Bu da,zaman,güç,sıhhat ve buna benzer hususların en iyi şekilde değerlendirilmesiyle mümkündür.

Geceleyin bir günlük mesai sonucu herkes sinir, vücud ve dimağ bakımından yorgundur. Bundan ötürü, bu vakitler, insanların en verimsiz anlarıdır. Ölü zamanlarıdır. Bir iş yapılamaz, yapılan işlerden de hayır gelmez. “Gündüzün şerri, gecenin hayrın­dan daha iyidir” atasözü de bunu ifade eder.

Hal böyle olunca, yapılacak en isabetli iş, geceyi erken başlatmak, yani onu en iyi şekilde değerlen­dirmek için erkence yatmak olmalıdır. Aksi takdirde, iş yapma güç ve kabiliyetinin büyük bir kısmını kaybeden kimseler, bu zamanlarını hiç bir işe yaramamayan bir takım iddialarla ziyan edip gideceklerdir. Tabi! bu konuşmalar ve bu esnada yapılan dedikodu ve iddialar o kimselerin zaten tükenmiş güçlerini bir kat daha azaltacak ve masa başında sürüp giden oyunlar da gün boyu zaten bozuk olan sinirleri bir kat daha bozacaktır.
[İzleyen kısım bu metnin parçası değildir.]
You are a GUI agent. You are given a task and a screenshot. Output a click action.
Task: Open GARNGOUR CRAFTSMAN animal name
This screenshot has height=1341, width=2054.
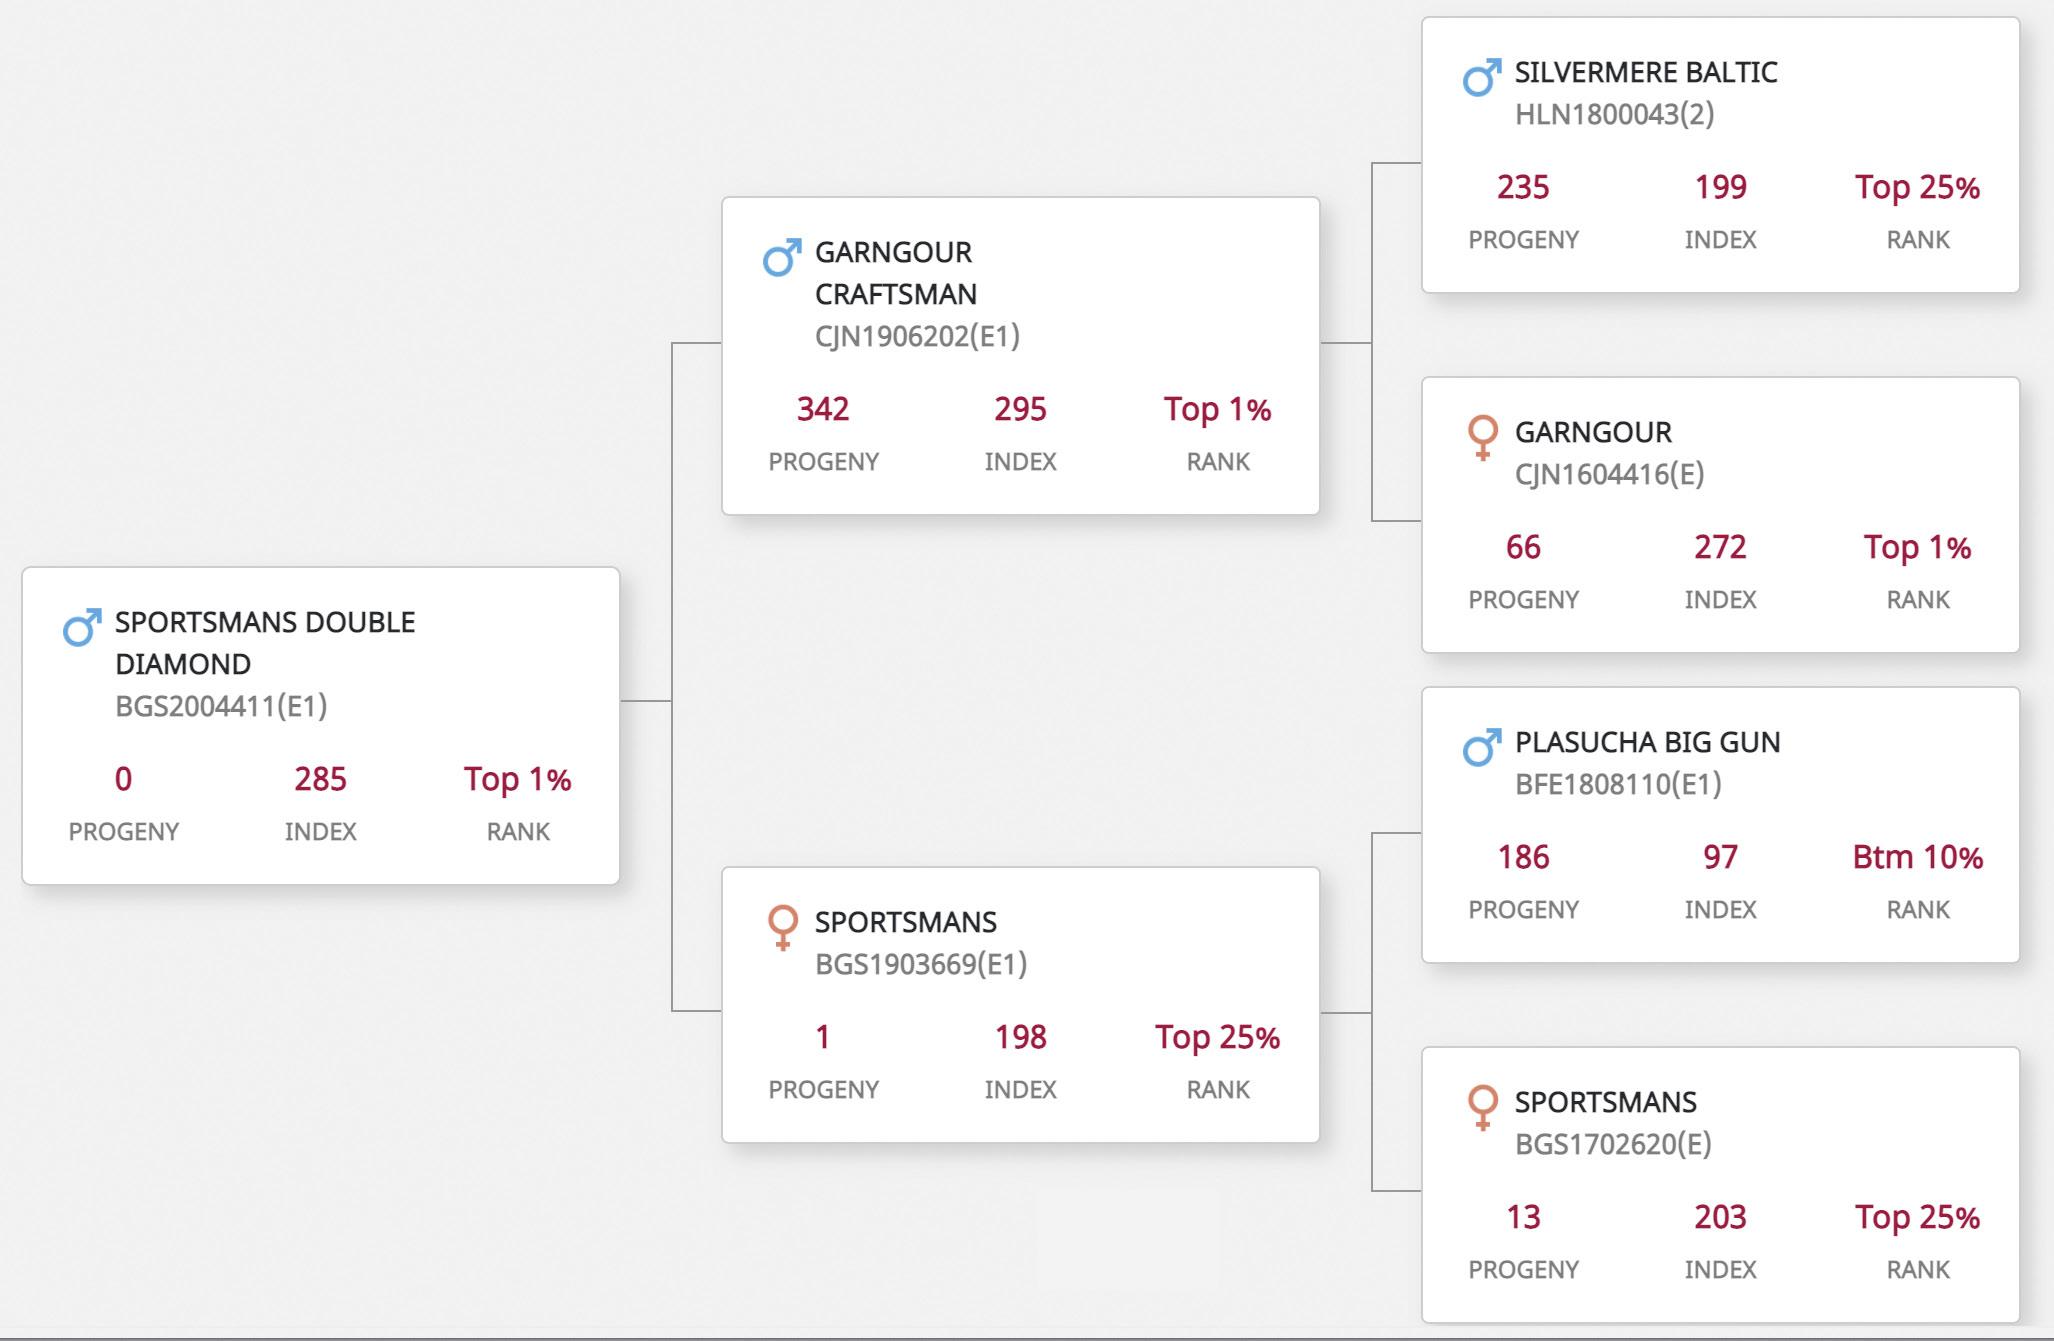896,273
İnceleyin:  Takva mı İlim mi?

Yine bu gece hayatında yapılan konuşmalar arasında iddia, münakaşa ve dedikodular, zamanın ve enerjinin boşa gitmesinden başka, bir takım kırgınlıklar, dargınlıklar, düşmanlıklar ve hatta cinayetlerin meydana gelmesine zemin hazırlaya­caktır. Yapılan istatistikler ve neşriyat tetkik edile­cek olursa, bütün kırgınlıkların, cinayetlerin, kısa­cası bütün üzücü olayların çoğunun gece hayatındaki bu boş konuşmalardan başka bir deyişle geceyi yanlış değerlendirmiş olmaktan ortaya çıktığı görü­lür.

Öte yandan bu hal, kişilerin işteki verimlerinin (randıman) düşmesine de sebep olacaktır. Bedenen olduklarından, yani bir gece önce münakaşa yapmadan erken yatarak uykularını alıp ruhen ve bedenen dinç olarak işe gelmediklerinden, verimin (randımanın) düşmesine paralel olarak gerekli dikkatin gösterilememesinden de iş kaza­larının arttığı görülecektir.

Avrupa ülkelerinde, hayatın çok erken başladı­ğını, gece misafirliklerinin, hemen hemen hiç olma­dığını, erken yattıklarını, yatma saatlerini hiçbir şekilde geçirmediklerini, misafirleri dahi olsa yatma zamanı gelince misafirlerine münasip bir lisanla ertesi günü çok erken kalkıp işe gidecekle­rini, bu yüzden uykularını almak için erken yatmaya mecbur olduklarını beyanla kalkıp gitmele­rini rica ettiklerini bu ülkelerde uzun müddet kalan kimselerden defalarca işittim. Hiç şüphesiz böyle yapmakla da haklıdırlar. Çünkü onlar bugünkü medeniyet seviyelerini, günlerini bu kadar erkenden değerlendirmekle sağlayabildiklerinin farkındadır­lar.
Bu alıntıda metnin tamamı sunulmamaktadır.